Elaine’s nose wrinkled. “I don’t see Kit changing all that much.”
Victoria snorted and stood up. “That shows how much you know. When I first met him, he was as set against marriage as I was; now it’s all he talks about. How can I even trust him? Shifty bastard.”
Elaine stood and linked arms with her. “Trust me, my dear cousin. I’m as against marriage as you are, but for very different reasons. We can become old spinsters together.”
Victoria felt a surge of relief at having confided in someone. “Why are you against marriage?” she asked as they walked down a hallway lined with the portraits of disapproving relatives.
Elaine waved her free hand. “It’s a long story, poppet. Remind me to tell you when we’re old and gray. Just know that I’m on your side.”
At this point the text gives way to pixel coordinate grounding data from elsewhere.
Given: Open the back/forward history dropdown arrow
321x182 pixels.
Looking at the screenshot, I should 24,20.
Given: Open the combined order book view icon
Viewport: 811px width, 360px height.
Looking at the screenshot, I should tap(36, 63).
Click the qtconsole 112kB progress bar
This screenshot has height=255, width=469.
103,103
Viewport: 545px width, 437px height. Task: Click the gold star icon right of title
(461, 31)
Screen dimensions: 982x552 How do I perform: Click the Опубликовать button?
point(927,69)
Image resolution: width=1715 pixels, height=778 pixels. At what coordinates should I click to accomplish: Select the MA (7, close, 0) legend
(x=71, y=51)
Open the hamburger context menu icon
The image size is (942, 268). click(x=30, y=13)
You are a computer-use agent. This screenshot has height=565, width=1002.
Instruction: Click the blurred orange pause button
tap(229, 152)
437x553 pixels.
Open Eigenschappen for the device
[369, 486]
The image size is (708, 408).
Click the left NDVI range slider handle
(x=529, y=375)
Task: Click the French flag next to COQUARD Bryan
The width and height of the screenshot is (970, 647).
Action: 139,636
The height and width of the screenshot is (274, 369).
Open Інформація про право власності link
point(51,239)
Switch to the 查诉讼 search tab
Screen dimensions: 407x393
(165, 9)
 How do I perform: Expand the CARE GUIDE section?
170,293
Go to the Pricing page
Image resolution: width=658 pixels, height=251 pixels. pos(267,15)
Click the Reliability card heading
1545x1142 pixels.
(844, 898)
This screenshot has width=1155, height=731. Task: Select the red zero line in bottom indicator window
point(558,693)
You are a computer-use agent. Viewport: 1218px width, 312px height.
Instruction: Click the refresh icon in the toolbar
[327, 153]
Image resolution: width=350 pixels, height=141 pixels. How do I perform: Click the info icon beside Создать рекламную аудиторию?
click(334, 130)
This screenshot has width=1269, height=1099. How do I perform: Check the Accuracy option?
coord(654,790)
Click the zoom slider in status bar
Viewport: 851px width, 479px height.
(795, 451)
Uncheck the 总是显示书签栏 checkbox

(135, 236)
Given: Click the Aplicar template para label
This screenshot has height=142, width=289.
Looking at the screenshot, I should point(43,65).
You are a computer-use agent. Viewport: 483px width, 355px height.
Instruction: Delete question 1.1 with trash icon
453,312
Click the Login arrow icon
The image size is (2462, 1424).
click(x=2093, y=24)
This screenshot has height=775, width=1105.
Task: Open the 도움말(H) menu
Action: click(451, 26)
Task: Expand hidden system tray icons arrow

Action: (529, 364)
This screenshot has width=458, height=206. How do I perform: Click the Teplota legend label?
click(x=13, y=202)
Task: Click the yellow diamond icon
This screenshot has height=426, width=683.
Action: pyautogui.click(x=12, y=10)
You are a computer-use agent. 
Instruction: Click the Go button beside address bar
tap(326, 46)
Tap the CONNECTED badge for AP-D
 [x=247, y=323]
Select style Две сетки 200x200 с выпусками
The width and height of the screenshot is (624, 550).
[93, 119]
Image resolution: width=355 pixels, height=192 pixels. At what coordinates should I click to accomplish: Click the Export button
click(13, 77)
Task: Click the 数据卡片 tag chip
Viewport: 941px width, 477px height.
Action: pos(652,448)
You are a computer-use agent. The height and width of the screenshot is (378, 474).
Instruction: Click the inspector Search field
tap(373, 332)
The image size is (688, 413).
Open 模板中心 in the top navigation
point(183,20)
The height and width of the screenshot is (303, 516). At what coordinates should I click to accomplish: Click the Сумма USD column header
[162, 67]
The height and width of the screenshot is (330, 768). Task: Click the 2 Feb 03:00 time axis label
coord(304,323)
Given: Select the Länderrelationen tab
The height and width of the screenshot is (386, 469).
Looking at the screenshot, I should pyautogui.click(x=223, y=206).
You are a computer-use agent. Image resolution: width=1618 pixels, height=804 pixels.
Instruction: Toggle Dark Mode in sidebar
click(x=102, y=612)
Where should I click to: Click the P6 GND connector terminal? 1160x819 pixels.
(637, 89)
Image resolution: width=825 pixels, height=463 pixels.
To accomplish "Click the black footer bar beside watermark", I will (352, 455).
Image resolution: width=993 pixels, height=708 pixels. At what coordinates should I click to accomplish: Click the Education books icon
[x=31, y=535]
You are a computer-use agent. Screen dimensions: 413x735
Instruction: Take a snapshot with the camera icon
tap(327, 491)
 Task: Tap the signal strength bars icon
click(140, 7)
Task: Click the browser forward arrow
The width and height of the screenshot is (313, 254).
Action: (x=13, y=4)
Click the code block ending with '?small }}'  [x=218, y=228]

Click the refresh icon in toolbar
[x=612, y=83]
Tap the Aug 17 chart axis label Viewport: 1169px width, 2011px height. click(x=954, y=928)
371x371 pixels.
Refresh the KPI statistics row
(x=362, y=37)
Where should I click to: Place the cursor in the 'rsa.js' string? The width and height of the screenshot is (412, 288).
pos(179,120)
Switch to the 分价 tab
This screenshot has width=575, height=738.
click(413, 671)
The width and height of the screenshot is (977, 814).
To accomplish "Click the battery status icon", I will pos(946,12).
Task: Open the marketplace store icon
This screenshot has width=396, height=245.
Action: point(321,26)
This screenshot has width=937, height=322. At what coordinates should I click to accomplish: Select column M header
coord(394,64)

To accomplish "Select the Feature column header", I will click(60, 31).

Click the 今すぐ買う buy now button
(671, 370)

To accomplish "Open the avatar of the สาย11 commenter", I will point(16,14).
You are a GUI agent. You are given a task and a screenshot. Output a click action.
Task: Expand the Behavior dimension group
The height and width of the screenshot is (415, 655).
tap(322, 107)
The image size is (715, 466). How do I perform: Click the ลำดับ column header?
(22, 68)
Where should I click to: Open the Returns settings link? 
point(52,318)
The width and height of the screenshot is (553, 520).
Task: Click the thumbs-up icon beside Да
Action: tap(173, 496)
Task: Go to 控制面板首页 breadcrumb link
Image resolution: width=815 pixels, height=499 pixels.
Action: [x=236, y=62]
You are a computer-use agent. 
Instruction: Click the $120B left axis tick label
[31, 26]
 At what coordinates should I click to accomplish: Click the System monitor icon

They entered the downstairs drawing room, laughing. A much subdued Coterie was in force, surrounded by their wealthy and eagle-eyed relatives. Most of the members of their strange little club were set to inherit large sums of money and property, but as most were well under thirty, they were dependent on the goodwill and the annual stipends of their elders. Though they were a randy, irreverent lot behind their benefactors’ backs, they attempted to keep up appearances in their presence.
Edward raised a glass in mock salute as Victoria moved to greet her aunt and uncle. She liked Edward, who was handsome and smart and, most important, completely in love with someone else. He was uncomplicated, unlike Kit, who was becoming more complicated by the day. “Good evening, Uncle. Good evening, Aunt. You’re looking smashing this evening.”